Pronto se halló en combate con los terribles sólimos,
él más rudo —decía— que tuvo con mortales.
Venció en tercer lugar al ejército indómito
de Amazonas, guerreras a los hombres iguales.
Y ni al volver en triunfo acabaron sus males,
porque el rey le armó una celada subrepticia
con los hombres más bravos de la espaciosa Licia.
Ninguno salió vivo, a todos dio la muerte
el gran Belerofonte. Y el rey al fin advierte
que el huésped era vástago de linaje divino.
Casólo con su hija, lo recogió a su lado,
con él partió el gobierno; y todos los vecinos
le destinaron óptimos vergeles y sembrados
para que los labrase a su sabor. La esposa,
andando el tiempo, diole tres hijos afamados:
eran Isandro, Hipóloco y Laodamia hermosa,
que fue amada del próvido Zeus. De aquella unión
nació, rival de dioses, el bravo Sarpedón,
ilustre por las armas. Mas a Belerofonte
dejaron de su gracia los dioses soberanos,
y andaba por los campos de Ale y por el monte,
royendo su amargura lejos de los humanos.
Y el insaciable Ares hizo morir a manos
de sólimos a Isandro; y Ártemis, en su enfado
—la de las riendas áureas—, dio la muerte a su hija.
Yo he nacido de Hipóloco, que a Troya me ha enviado
mandándome que siempre me destaque en la guerra,
y que supere a todos, y que en todo me rija
por el glorioso ejemplo de mis antepasados,
los valientes de Éfira y de la licia tierra.
Tal es mi alcurnia ilustre, tal es la sangre mía. 
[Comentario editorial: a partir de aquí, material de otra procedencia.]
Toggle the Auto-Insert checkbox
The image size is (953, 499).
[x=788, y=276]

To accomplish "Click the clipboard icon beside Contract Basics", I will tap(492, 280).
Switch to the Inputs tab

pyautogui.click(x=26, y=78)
Diomedes el pujante, henchido de alegría,
clavó en el almo suelo la pica, y al instante
dijo al pastor de hombres con urbana amistad: 

—Pues sábete que heredas nuestra hospitalidad.
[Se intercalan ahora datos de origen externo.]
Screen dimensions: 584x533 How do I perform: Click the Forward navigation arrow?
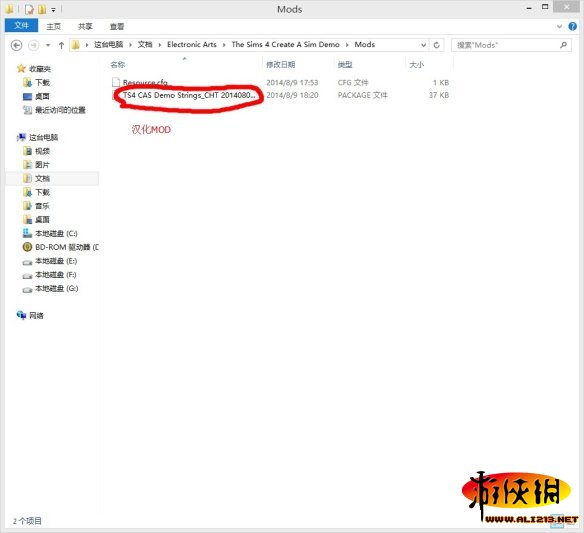(x=34, y=45)
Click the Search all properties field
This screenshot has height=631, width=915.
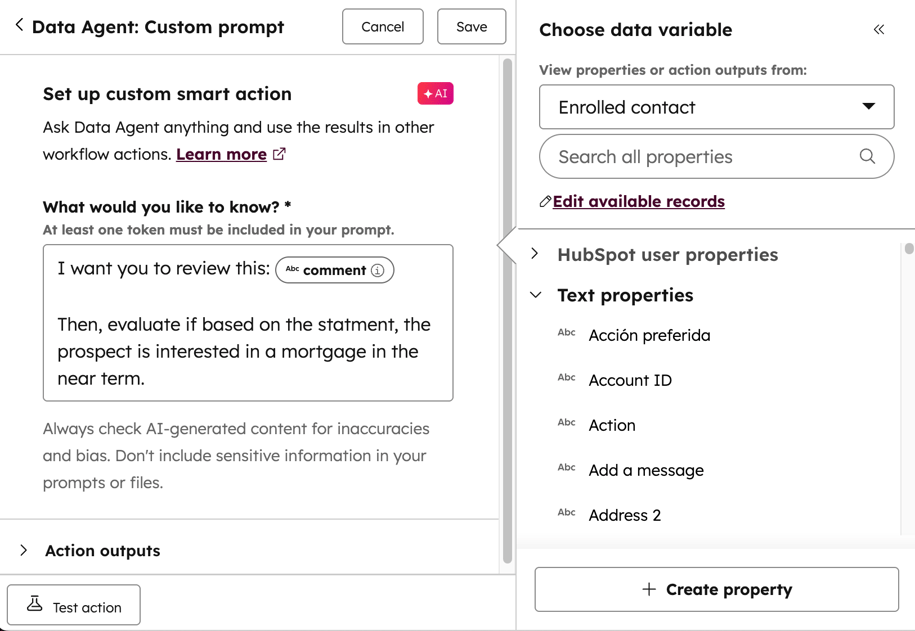point(700,158)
Porque a Belerofonte, antaño, en su mansión,
tuvo Eneo por huésped durante veinte días,
y ambos trocaron prendas, presentes de valía:
un tahalí purpúreo de mucha estimación
dio al gran Belerofonte el divinal Eneo,
y a éste le dio el otro la copa de dos asas,
labrada en oro fino, que guardamos en casa.
No tengo ya memoria de mi padre Tideo;
cuando partió a la guerra era yo aún muy niño,
y en Tebas se deshizo el ejército aqueo.
Eres mi huésped de Argos, y con igual cariño
sé que habrás de acogerme cuando yo vaya a Licia.
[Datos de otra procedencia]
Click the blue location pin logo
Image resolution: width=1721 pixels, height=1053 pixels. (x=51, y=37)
Las lanzas depongamos: no sería justicia
que así nos arrebate la muchedumbre fiera.
Sobran teucros y aliados a quienes dar la muerte,
si los dioses permiten que ataje su carrera,
y no te faltan dánaos para probar tu suerte
y hacer lo que te cumple de la propia manera.
Troquemos nuestras armas: sea cosa notoria
que es la amistad paterna nuestra más alta gloria.
Bajaban de los carros, y en prueba de amistad
se estrecharon la mano. Zeus Crónida entonces
nubló el juicio de Glauco, pues por armas de bronce
cambió sus armas de oro, armas de calidad
que valían cien bueyes, mientras las del Tidida
con sólo nueve bueyes fueran retribuidas.